> [Short task] Count the lines in the records below that contain the word "Select", and give only that number.

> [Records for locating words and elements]
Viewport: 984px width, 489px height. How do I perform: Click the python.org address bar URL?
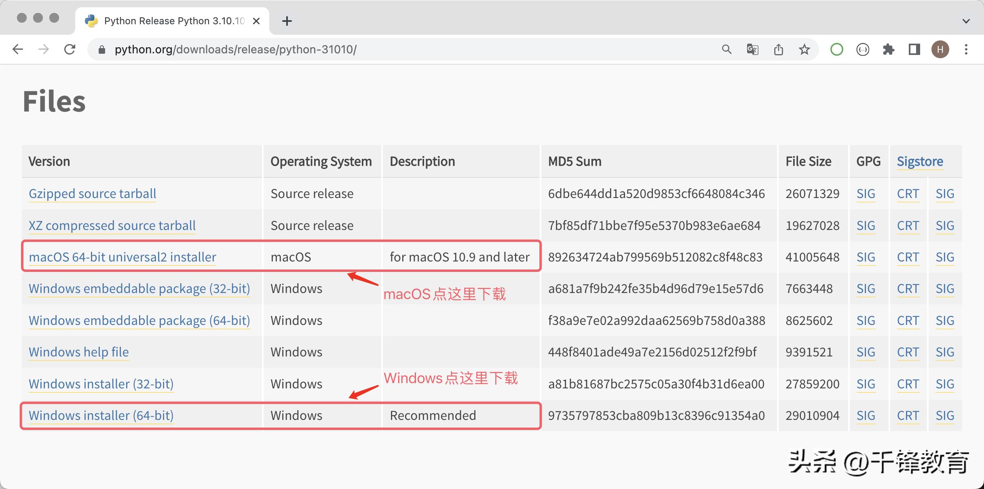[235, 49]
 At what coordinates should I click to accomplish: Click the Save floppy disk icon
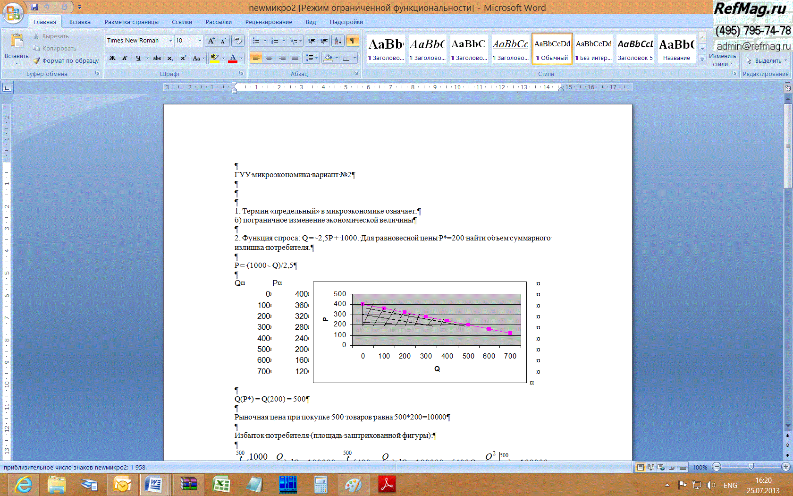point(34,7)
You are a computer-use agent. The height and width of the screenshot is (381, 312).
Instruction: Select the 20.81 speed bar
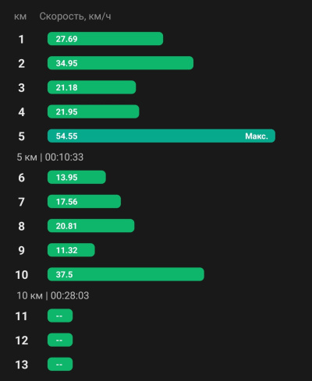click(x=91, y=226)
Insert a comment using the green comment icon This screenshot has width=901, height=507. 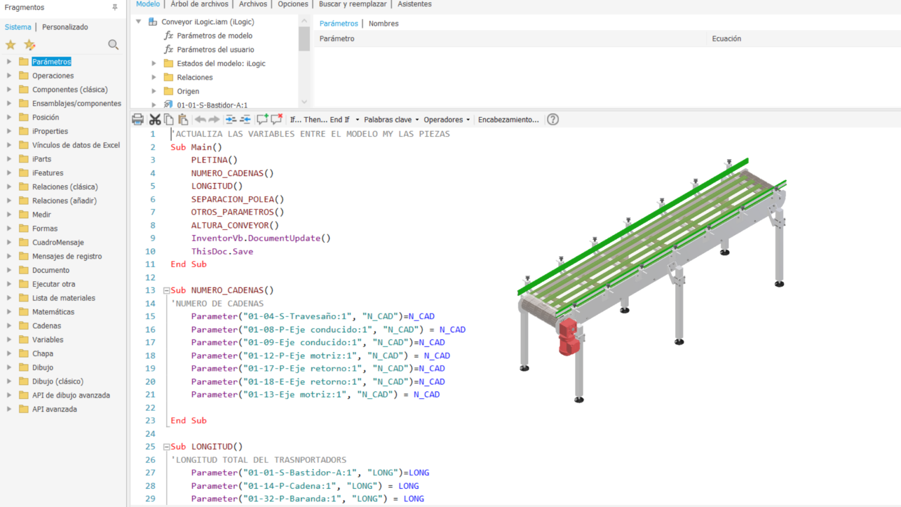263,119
==
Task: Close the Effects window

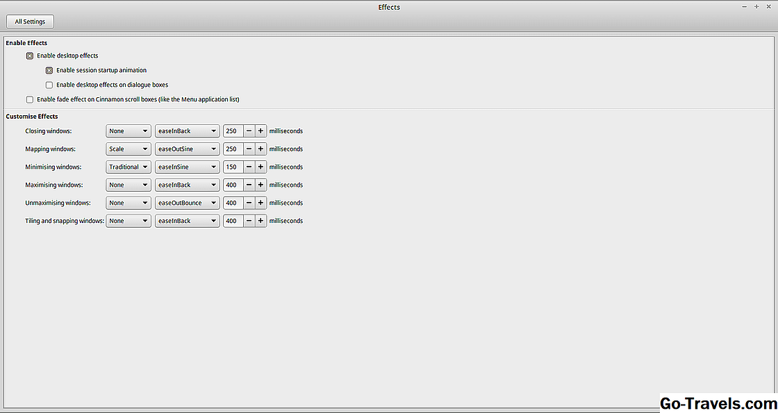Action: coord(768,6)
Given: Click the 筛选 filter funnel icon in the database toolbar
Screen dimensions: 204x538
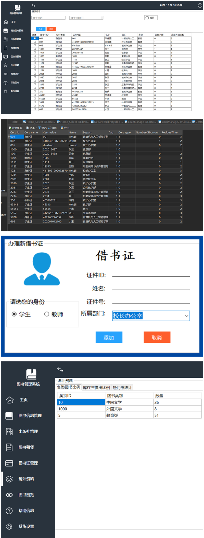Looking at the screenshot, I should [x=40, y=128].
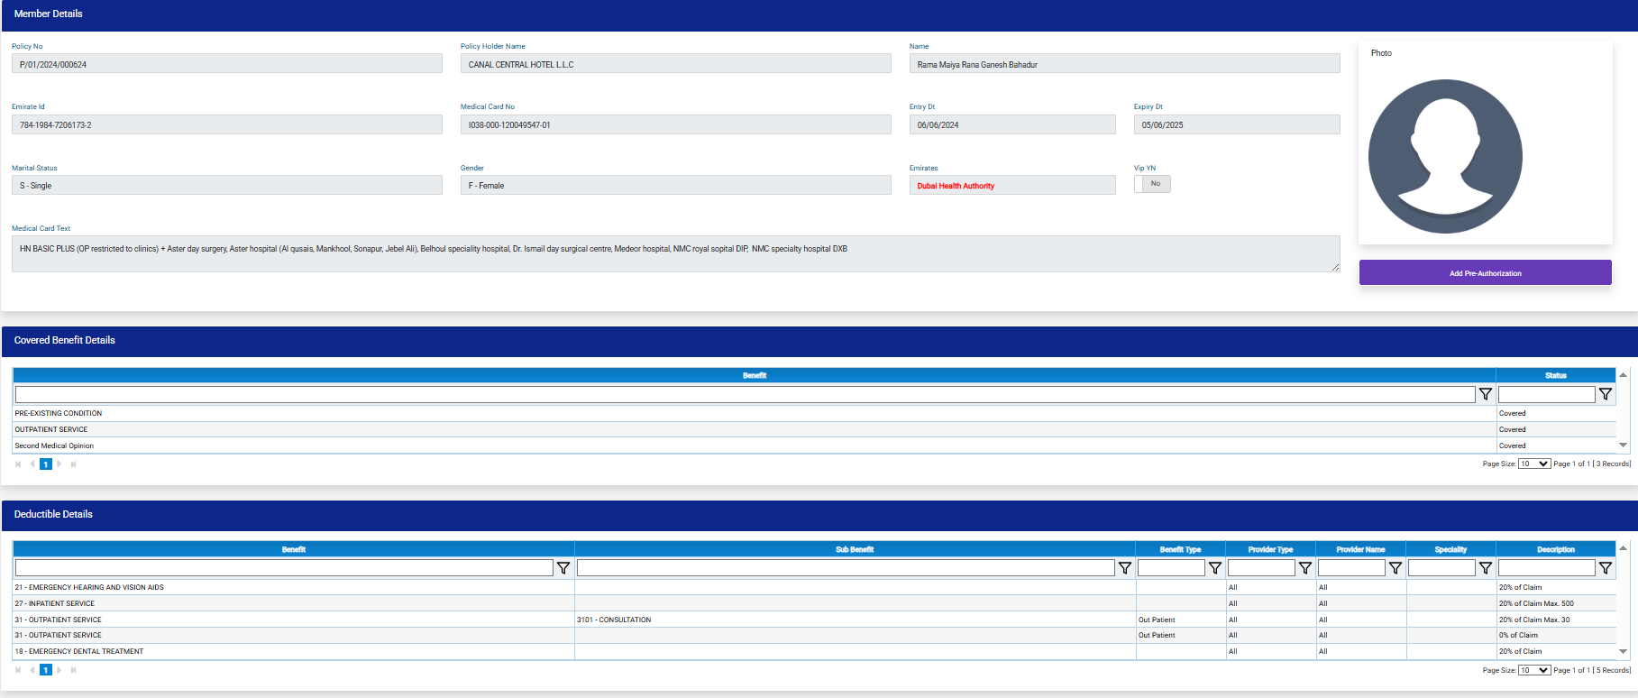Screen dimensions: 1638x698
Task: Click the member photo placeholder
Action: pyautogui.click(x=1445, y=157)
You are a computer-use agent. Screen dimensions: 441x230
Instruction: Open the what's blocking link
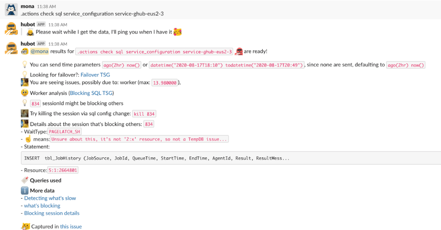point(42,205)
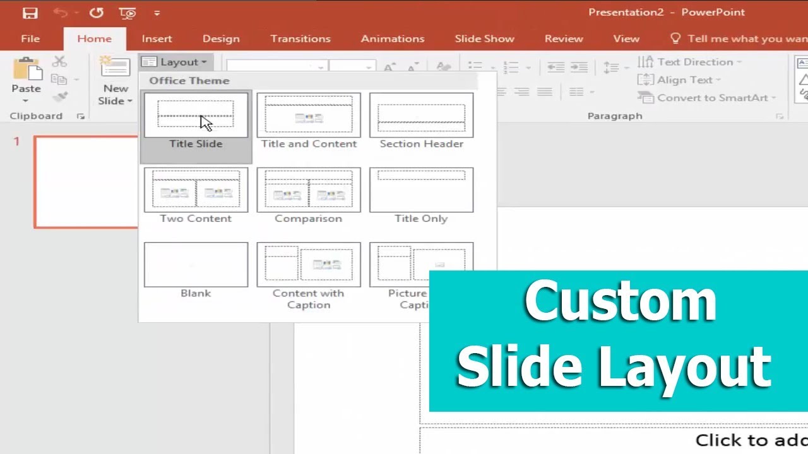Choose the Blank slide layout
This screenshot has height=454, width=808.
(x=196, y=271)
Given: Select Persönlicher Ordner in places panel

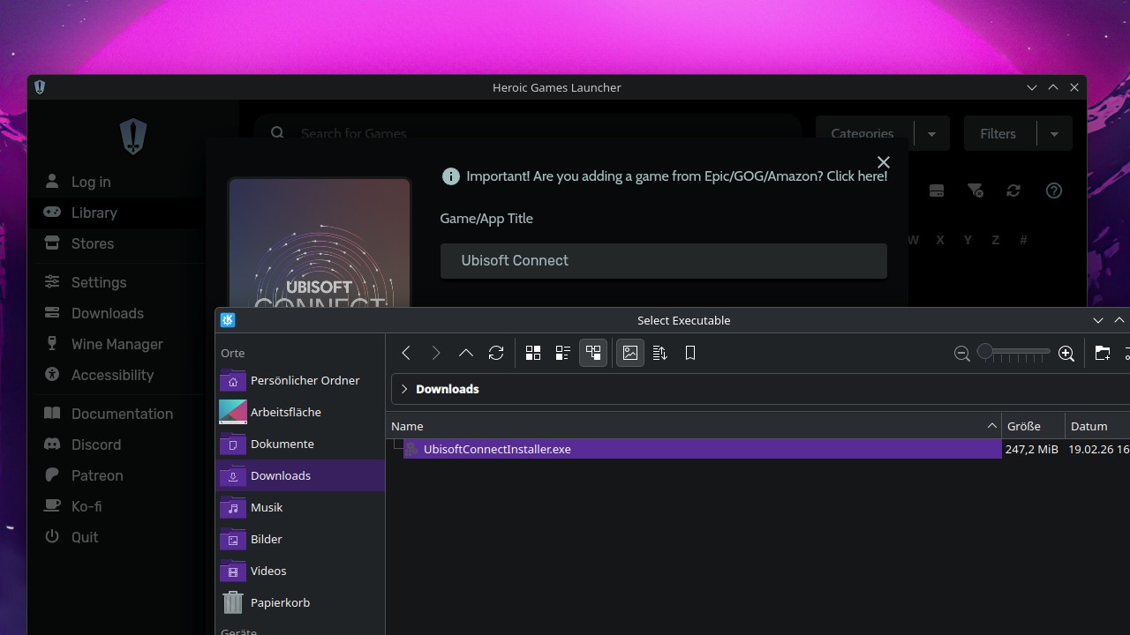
...
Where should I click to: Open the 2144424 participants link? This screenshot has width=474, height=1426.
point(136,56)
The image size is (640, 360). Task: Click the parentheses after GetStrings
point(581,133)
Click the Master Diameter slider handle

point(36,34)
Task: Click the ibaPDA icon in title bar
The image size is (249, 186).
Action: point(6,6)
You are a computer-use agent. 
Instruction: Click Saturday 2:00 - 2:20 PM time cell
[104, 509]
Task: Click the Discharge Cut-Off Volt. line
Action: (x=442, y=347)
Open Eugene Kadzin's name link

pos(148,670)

> [Answer to the task] 2